*Your assignment*.
From the listing below, extract every line containing "computer".
•••••
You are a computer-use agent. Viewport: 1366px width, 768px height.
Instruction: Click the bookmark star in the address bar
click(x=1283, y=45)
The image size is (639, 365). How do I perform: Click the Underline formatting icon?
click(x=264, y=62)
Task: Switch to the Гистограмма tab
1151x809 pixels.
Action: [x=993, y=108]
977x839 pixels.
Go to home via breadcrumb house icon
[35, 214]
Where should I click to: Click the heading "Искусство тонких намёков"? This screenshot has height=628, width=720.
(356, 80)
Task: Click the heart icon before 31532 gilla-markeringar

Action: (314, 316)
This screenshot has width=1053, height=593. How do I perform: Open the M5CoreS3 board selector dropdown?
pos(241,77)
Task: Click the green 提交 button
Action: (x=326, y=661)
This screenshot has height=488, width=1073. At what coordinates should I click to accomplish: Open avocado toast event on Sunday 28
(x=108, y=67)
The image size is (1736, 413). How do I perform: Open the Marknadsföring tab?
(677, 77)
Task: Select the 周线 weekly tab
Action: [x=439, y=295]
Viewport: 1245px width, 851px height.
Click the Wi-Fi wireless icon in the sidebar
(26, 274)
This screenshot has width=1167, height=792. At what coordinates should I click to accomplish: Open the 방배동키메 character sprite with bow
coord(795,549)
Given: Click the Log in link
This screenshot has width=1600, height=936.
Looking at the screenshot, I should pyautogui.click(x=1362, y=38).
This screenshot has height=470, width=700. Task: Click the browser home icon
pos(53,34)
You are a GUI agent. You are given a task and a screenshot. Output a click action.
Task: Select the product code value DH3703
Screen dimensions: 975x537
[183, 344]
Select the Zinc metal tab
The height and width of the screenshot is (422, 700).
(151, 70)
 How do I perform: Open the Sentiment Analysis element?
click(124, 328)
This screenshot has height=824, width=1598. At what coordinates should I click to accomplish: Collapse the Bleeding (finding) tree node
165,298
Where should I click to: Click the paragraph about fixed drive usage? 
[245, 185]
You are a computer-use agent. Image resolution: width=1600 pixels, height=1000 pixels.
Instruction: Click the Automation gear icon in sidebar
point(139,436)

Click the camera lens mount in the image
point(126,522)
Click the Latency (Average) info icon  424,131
•••••
*Solved exercise*.
You are a computer-use agent. Viewport: 1366px width, 768px height.
You are a computer-use agent. Image resolution: width=1600 pixels, height=1000 pixels.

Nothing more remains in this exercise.